I wanted to open a Woodcraft outlet once. Looked at their terms, and you've got to have $750k total assets and $250k liquid before they even talk to you about buying a franchise from them. Way more than you'd think going in. I'm sure that's because, at least in part, they know what it takes to get started.

Don't want to rain on your parade or crush your dream, but there are a lot of hard questions to answer when starting up.

Since your aim seems to be to keep kids off welfare, etc…have you considered investigating what it would take to start your business as a non-profit? This may allow you to apply for start up grants instead of having to take loans. You can still pay yourself a salary once profitable, you just can't pay bonuses, dividends, etc.

-Brian


----------



## Puzzleman (May 4, 2010)

Borrowing $150k sounds like a lot of money that you describe as a part time job. I didn't borrow that much to start my full time business. I agree with JAAJune that you need to focus on your product line. Much easier to hit the bulls eye with a rifle show than a shotgun.

Regarding hiring of teens. If you are only doing this part time, how will you give them enough hours to justify them to not move away or be on welfare. How many hours can you give them at what pay scale? If you want to talk about a rough place to get employees, try my town. You know it as you have seen it in the news. My shop is in Ferguson MO. I have worked and am working with youth in the area to get job skills. This is NOT something that I could do if I was only part time. They need to learn job skills, people skills, need to have supervision. I can find good people here but sometimes you have a few bad ones. If I was doing this part time, I would not be able to help them as I could not justify the expense.

You stated that your current full time job will provide plenty of orders. I do not think it is a good idea to have 1 customer control a large percentage (or in your case all) of my production. You do not have a business but rather a subsidiary of that company. What will you do when they find someone else or decide to go a different way? How will you sustain all of the employees that you want to help and pay back your loan and pay yourself?

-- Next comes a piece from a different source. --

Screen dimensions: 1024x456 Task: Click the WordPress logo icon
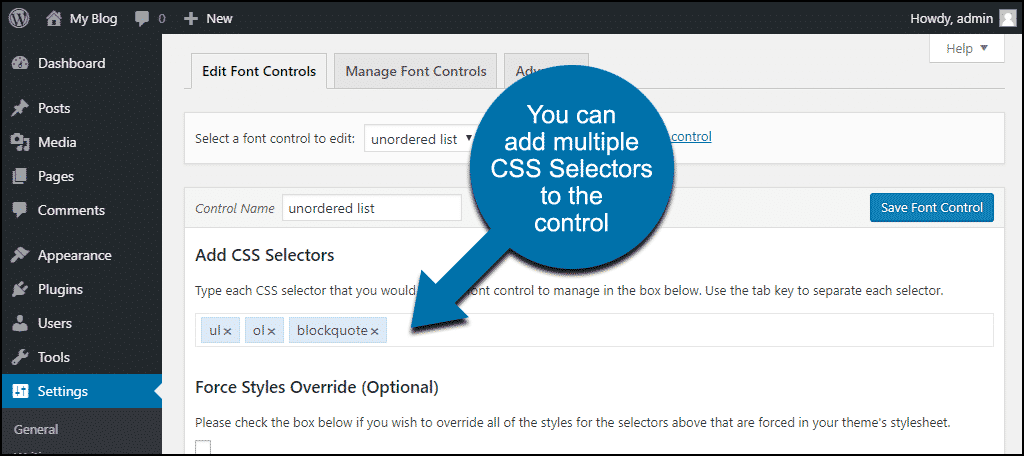(x=19, y=18)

When will you have time to sell your services / products to other companies? What are your sales skills? Can you improve on your sales skills?

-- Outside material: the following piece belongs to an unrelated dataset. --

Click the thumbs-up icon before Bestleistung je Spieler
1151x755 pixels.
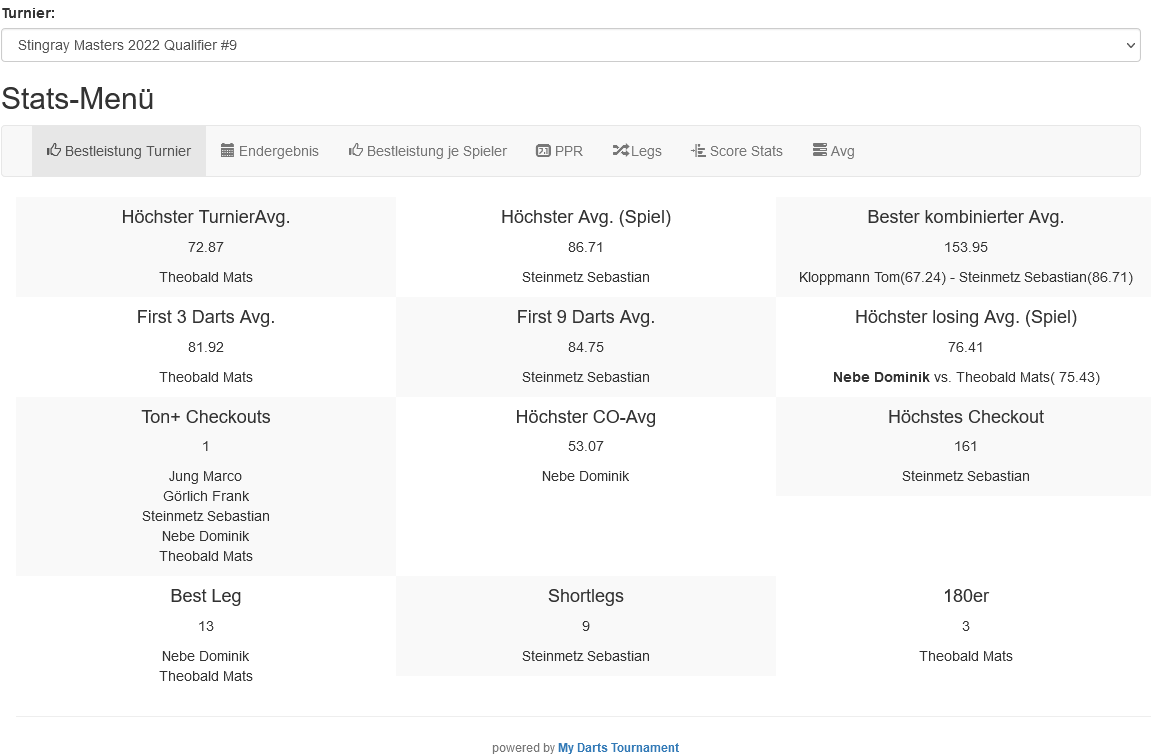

Just a few thought from one who has done it. Not trying to rain on your parade but these are all things to think about. I started full time over 12 years ago and have grown to this size. It wasn't easy but took ALL of my time, experience and skills.


----------



## fge (Sep 8, 2008)

You asked that we share our experience with our business plans? Not sure if our situation applies to your question or not but our experience has been extremely successful and I would think utilizing a recipe for success would be to your benefit. I began our business with around 200.00 in the bank (I was netting 1,500.00 per month as a state worker, wife was stay at home mom of 2 babies, we were starving). I adopted a "cash as I go" philosophy when we opened in 2010. As a result we have minimized overhead, strengthened our ability to weather lean periods and now find ourselves in a position of strong equity and our profit margins are maximized. We 100% own our shop, vehicles and all of the equipment inside the shop.

I think starting up with 6 figure debt is not a great decision. In fact I am certain we would not have made it if we were saddled with a 6 figure debt in our first 5 years. I will say that I have benefited a lot over my first 5 years from other shops making bad business decisions. I have enjoyed watching my competition make bad business decisions and close shop. It tends to feel like Christmas to me as I set there bidding on their equipment. In fact, we just upgraded our CNC to a stronger and newer machine by grabbing a CNC from a shop that closed as a result of bad business decisions.

The thing that has kept us strong has been high quality product and craftsmanship. You mention this as a part time gig which is also concerning since I am aware of the effort that is required to produce a very high quality product. My business requires my full time effort. Being close to my product at all times I am able to closely control quality. I have had bad experience with using outside labor and have learned a lot from this area.

Not sure if any of this helps. I need to get out to the shop and get to work though.


----------